Note that the identity $1$ satisfies $1^2 = 1$ and, if $n$ is even, $r^{n / 2}$ satisfies $(r^{n / 2})^2 = r^n = 1$. You should be able to convince yourself that these elements, together with the reflections $s r^k$ you mentioned in the question statement, exhaust all of the elements $x \in D_{2 n}$ such that $x^2 = 1$.

Hint To prove that $S := \{x \in D_{2 n} : x^2 = 1\}$ is not a subgroup, it's enough to find two elements $x, y \in S$ such that $x y$ does not satisfy $(x y)^2 = 1$---as then $S$ would not be closed under the group operation.

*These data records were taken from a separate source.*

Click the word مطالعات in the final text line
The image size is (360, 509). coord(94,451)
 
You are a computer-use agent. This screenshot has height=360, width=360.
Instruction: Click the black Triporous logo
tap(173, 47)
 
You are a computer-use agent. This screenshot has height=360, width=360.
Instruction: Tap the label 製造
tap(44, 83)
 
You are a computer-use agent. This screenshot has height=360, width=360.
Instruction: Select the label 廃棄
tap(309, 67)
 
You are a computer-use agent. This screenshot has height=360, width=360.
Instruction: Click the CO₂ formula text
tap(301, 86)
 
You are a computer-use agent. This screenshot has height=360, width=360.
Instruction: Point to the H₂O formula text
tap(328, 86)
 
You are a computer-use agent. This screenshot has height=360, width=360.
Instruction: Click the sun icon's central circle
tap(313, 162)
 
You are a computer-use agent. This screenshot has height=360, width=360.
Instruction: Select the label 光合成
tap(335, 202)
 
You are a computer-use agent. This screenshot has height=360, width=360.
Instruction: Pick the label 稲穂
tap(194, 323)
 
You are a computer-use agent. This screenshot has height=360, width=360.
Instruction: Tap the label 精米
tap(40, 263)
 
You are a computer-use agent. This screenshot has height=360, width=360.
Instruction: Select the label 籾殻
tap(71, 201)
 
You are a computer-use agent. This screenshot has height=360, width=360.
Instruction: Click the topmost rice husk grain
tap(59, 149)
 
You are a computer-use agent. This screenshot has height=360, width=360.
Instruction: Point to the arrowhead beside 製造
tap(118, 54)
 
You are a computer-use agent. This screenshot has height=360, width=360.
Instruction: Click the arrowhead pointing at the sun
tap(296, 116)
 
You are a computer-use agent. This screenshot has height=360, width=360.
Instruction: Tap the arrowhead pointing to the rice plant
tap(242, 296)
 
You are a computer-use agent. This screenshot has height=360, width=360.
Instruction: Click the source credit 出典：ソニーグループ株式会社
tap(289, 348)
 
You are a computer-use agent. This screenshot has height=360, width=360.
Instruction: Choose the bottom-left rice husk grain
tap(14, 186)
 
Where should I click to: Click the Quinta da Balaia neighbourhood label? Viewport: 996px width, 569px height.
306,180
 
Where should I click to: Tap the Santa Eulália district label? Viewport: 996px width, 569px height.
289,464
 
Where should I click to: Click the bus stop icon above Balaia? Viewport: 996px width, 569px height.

NB if $x \in S$ is in the center of $D_{2n}$ then $(xy)^2 = (y x)^2 = x^2 y^2 = 1$, so for any counterexample, $x, y$ cannot be contained in the center of $S$. Moreover, since $D_2, D_4$ are abelian, this observation shows that the claim that $S$ is not a subgroup is false for $n = 1, 2$.

Additional hint Since the center of $D_{2n}$ (for $n > 2$) consists exactly of $1$ and (if $n$ even) $r^{n / 2}$, this leaves only the possibilities $x = s r^k$, $y = s r^\ell$ for some $k, \ell$. Of course, any counterexample must have $k \neq \ell$. So, compute $(s r^k)(s r^\ell)$, and see if you can choose $k, \ell$ for which the product is not in $S$.

Answer 4

It is not a subgroup for $n\gt2$.

Note that $D_{2n}$ has presentation $\langle a,b\mid a^n, b^2, (ba)^2\rangle $.

But, $b(ba)=a$ and $a^2\neq1$. Thus we don't have closure under multiplication.